Archived Blog
Dan's presentation was titled: "P0wn the cloud. The good, the bad, and the pugly of cloud computing", whereas mine was "Last-minute malicious packer dissected". The packer ended up being too weak, so I figured I had to find a better sample at the very last minute. I managed to create a VERY last-minute talk, with a live demonstration on another malicious packer. Although that new packer wasn't even remotely complex, it was a good example of tricks used in today's custom packers to protect malicious software. It was perfect for a 20-minute talk, and the live demo showed how it was possible to manipulate the unpacking routines.

Actually, that packer created a child process as suspended, unpacked it in memory, and then resumed it. Dual processes are nothing new; Chad Nelson and I used them many years ago when we were still writing the Armadillo protection system.I know some researchers have had problems with this sort of packer because ollydbg doesn't show processes created as suspended. Therefore, I was showing a way to handle this sort of case. The demo demonstrated a way to modify unpacking buffers in the parent process to inject an infinite loop in the child process once it's resumed. In this particular packer, it wasn't really necessary. Quite often, though, the child process will have more encrypted layers when it resumes, and sometimes, it won't be totally decrypted in memory at a given time (CopyMem II-like protection). And you can't dump the process from the buffers in the parent process. Once resumed, the process does an infinite loop. Then, you can use another instance of your debugger to attach to it and start the debugging session.
In this demo, the headers were decoded in the parent process in memory. Looking at them, I could locate the entry point, calculate where it is in the parent buffer, and inject the jmp eip bytes there. It could have been the start of another stub, but in this case, it was not. All I had to do was to find the Import Address Table boundaries manually, then feed the information to Chimprec, dump the process, and fix it with a nicely rebuilt import table.
Regarding the conference itself, there were some presentations I really enjoyed. "Your computer is now stoned (...again!). The rise of MBR rootkits", by Kimmo Kasslin and Elia Florio, was very interesting. "Automatic rules-based binary analysis with IDA Pro and CLIPS", by Ryan Hicks, was also an interesting talk. Many other talks were interesting, but the last one I want to mention is "Darwin inside the machines: malware evolution and the consequences for computer security", by Peter Szor, Dimitris Iliopoulos, and C. Adami. This was really entertaining, and gave me some ideas for some further research.
Finally, there was a Gala dinner, with a quiz that included a lot of questions related to computer viruses and other Internet-oriented topics. The presentor was Graham Cluley from AVG, er, I mean Sophos (people who attended the dinner will get that one). I have to say, he really made it entertaining and funny.
I'm looking forward to giving a talk to Virus Bulletin 2009 in Geneva.

WHAT THIS TASK INVOLVES = In the archived blog post about the malicious packer talk, reproduce verbatim the passage starting with "In this demo, the" and going on through "rebuilt import table.".

DATA SECTION =
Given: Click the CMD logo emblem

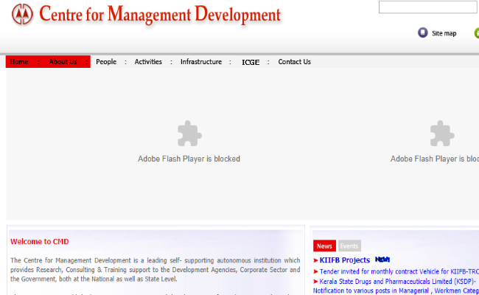Looking at the screenshot, I should click(23, 14).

WRITTEN SOLUTION =
In this demo, the headers were decoded in the parent process in memory. Looking at them, I could locate the entry point, calculate where it is in the parent buffer, and inject the jmp eip bytes there. It could have been the start of another stub, but in this case, it was not. All I had to do was to find the Import Address Table boundaries manually, then feed the information to Chimprec, dump the process, and fix it with a nicely rebuilt import table.